İşletmenin yaşı ile yenilikçilik arasında herhangi bir ilişki olup olmadığına yönelik yeterli araştırma sayısı yoktur. Yapılan araştırmalara göre farklı görüşler ileri sürülmektedir (Tokmak, 2008). Hatice Çalıpınar ve Uğur Baç (2007) tarafından yapılan “Kobi’lerde İnovasyon Yapmayı Etkileyen Faktörler ve Bir Alan

Araştırması” adlı çalışmada işletme yaşı ile yenilik sayısı arasında ters yönlü bir ilişki bulunmuştur. İşletme yaşı küçük olan KOBİ’ler en son üretim teknolojilerini kullanmaları nedeniyle yaşı büyük KOBİ’lere oranla daha az çalışana sahiptirler ve bu özelliklere sahip işletmelerin yenilik yapma sayıları diğerlerine göre daha azdır (Çalıpınar ve Baç, 2007).

Strebel (1987)’e göre pazarda daha eski olan işletmeler belirli bir doyuma ulaştıktan sonra mevcut kazanımlarının devam edebilmesi için risk almaktan kaçınabilir veya kendilerine önemli yenilik fırsatları sunabilecek alanları göz ardı edebilirler (Tokmak, 2008). Ayrıca bu işletmelerin bakış açıları yeni ürünler geliştirmek yerine var olan ürünlerin kalitesini iyileştirmek ve maliyetlerini düşürmek üzerine odaklanır. Buna karşılık yeni işletmelerin sektörde yeni olmalarının getirdiği avantajla alışılagelmiş yöntemlerin ve uygulamaların dışında farklı bakış açıları ile pazarın farklı ihtiyaçlarını görebilecekleri ve buna yönelik olarak daha dinamik ve yenilikçi olacakları beklenmektedir (Siengthai and Bechter, 2001). Bu durumda pazara yeni giren işletmeler bu fırsatlardan faydalanarak daha yenilikçi bir performans elde edebilirler.

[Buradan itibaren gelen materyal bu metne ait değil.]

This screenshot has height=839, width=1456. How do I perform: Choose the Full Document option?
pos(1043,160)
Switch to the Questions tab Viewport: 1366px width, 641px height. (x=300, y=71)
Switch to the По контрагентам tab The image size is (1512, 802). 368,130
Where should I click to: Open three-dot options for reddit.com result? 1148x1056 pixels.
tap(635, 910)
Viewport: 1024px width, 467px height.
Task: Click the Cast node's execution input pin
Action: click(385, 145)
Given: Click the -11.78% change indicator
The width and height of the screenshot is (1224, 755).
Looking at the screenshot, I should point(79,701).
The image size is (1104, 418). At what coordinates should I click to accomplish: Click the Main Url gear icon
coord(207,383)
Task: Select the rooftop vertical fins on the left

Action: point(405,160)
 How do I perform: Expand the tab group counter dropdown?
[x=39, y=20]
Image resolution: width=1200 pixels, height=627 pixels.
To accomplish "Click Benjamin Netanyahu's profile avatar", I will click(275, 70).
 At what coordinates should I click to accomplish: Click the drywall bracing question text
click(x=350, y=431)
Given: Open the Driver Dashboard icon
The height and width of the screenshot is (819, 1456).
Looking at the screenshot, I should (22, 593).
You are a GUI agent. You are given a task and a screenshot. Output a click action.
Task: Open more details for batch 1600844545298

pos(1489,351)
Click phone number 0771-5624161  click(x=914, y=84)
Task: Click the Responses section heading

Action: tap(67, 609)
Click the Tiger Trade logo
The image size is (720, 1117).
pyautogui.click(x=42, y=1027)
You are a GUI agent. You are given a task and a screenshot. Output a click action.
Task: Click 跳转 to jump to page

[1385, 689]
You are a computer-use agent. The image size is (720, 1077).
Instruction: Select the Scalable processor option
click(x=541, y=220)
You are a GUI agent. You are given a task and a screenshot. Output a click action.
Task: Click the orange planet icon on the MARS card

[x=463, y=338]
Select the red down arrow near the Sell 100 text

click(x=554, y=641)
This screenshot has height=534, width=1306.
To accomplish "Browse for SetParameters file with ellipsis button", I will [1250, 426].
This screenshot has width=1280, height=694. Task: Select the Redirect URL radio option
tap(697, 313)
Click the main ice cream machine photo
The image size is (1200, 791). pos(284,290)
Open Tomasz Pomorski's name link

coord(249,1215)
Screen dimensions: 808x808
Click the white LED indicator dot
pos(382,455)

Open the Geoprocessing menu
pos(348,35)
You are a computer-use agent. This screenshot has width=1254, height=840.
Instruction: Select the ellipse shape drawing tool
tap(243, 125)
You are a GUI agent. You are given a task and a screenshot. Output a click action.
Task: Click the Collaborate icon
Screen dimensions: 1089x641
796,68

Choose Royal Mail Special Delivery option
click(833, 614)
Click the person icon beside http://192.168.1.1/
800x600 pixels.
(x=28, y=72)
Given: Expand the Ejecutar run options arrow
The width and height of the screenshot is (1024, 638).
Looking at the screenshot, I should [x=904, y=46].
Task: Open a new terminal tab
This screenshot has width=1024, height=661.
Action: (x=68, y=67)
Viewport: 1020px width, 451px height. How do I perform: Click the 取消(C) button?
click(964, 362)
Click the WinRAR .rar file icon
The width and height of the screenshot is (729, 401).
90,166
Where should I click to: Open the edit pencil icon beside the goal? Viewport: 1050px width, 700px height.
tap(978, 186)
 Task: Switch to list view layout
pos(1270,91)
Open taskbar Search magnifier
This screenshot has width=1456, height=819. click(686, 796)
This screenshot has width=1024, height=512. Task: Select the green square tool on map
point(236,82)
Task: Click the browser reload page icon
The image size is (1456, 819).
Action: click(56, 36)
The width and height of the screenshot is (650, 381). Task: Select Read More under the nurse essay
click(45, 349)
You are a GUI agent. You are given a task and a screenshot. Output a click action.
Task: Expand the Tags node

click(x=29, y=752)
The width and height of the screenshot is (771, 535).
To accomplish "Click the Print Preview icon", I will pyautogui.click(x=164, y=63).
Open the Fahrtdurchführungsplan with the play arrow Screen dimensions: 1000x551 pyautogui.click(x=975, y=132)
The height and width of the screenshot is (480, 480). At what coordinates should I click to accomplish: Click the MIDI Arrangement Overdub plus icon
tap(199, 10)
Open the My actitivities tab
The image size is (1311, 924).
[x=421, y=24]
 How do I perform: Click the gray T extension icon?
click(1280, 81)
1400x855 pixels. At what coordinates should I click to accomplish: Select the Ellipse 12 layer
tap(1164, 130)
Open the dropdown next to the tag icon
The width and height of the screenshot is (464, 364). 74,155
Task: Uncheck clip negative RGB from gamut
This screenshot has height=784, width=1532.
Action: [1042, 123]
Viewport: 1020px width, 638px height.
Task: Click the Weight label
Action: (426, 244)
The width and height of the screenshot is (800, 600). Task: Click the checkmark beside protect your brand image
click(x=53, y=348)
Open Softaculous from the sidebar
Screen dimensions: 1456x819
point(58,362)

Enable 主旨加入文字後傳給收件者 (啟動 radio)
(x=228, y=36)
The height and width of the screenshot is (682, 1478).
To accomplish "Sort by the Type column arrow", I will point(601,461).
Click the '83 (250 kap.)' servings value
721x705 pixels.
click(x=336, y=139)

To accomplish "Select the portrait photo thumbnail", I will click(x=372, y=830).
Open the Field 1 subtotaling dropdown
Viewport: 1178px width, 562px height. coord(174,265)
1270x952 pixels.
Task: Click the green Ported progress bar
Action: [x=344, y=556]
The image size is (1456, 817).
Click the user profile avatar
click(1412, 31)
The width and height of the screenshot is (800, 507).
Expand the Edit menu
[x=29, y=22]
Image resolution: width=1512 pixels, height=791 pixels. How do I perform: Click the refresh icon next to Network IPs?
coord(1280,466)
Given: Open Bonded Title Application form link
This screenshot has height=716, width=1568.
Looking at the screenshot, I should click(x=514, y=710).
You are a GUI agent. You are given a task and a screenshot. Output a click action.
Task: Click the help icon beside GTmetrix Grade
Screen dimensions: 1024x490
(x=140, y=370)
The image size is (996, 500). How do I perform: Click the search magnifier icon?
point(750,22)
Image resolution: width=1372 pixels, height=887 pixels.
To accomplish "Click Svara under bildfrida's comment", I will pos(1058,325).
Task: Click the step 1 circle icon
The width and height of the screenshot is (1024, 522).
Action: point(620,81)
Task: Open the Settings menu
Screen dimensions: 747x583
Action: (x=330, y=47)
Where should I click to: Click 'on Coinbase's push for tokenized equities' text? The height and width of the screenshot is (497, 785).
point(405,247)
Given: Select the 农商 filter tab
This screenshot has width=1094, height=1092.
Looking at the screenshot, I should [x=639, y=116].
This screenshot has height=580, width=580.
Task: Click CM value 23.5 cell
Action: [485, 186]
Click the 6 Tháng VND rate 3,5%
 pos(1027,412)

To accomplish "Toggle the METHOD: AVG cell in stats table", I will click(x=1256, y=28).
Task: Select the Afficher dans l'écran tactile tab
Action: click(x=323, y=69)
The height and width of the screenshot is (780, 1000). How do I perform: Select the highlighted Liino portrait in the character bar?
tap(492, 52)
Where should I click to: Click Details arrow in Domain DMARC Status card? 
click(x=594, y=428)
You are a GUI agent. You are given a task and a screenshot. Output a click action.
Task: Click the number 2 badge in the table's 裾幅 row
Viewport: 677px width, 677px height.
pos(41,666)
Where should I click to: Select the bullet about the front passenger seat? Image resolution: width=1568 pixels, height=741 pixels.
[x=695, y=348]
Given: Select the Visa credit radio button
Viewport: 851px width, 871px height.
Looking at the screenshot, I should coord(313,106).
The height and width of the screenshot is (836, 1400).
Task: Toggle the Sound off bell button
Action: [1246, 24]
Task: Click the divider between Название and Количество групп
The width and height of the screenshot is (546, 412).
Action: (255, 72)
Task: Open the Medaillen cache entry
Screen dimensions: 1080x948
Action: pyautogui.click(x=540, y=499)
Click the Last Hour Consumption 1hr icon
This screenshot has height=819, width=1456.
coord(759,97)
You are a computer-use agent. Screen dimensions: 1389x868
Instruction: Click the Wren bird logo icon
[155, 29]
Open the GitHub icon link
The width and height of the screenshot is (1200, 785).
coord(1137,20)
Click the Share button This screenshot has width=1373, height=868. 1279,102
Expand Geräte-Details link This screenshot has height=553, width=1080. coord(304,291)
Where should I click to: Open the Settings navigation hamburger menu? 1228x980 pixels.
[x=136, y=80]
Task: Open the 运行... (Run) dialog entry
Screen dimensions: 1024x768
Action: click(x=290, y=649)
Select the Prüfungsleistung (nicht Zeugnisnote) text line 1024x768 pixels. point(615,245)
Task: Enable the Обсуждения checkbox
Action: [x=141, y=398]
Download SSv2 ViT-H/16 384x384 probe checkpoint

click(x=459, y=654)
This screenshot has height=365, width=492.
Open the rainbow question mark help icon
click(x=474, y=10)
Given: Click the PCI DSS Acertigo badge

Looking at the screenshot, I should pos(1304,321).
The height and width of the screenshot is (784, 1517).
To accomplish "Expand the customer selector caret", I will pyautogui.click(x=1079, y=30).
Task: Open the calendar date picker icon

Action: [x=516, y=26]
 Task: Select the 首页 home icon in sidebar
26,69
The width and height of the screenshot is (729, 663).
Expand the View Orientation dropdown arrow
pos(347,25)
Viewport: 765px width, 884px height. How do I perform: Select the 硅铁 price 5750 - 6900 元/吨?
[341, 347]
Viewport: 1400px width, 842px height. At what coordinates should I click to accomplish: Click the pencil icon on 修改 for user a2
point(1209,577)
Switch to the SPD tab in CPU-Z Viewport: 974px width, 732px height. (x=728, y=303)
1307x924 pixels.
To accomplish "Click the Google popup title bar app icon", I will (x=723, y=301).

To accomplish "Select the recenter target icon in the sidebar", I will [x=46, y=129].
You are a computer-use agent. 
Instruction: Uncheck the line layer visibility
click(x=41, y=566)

Bir başka bakış açısına göre ise eski işletmeler genelde pazarda önemli paylara sahiptir. Bu durum, bu tür işletmelere önemli kaynaklar (finansal, teknolojik, beşeri) sağlamakta ve bu kaynaklara bağlı olarak yenilik performansları artabilmektedir (Tokmak, 2008). Sinkula (1994) eski işletmelerin pazar hakkında daha yeterli ve sonuç alıcı bilgilere ulaşma imkânlarının bulunduğunu ifade etmiştir. Yenilikçi fikirlerin; firma içerisinden, müşterilerden, tedarikçilerden ve ilişki içerisinde olunan diğer firmalardan elde edildiği ve bu tür ilişkilerin oluşturulmasının zaman alacağı dikkate alındığında, eski işletmelerin bilgilerin elde edilmesinde, seçilmesinde ve işlenmesinde yeni işletmelere nazaran daha avantajlı oldukları söylenebilir. Eski işletmeler bu avantajlarını kullanarak yeni işletmelere oranla daha yenilikçi olabilirler (Calantone vd., 2002).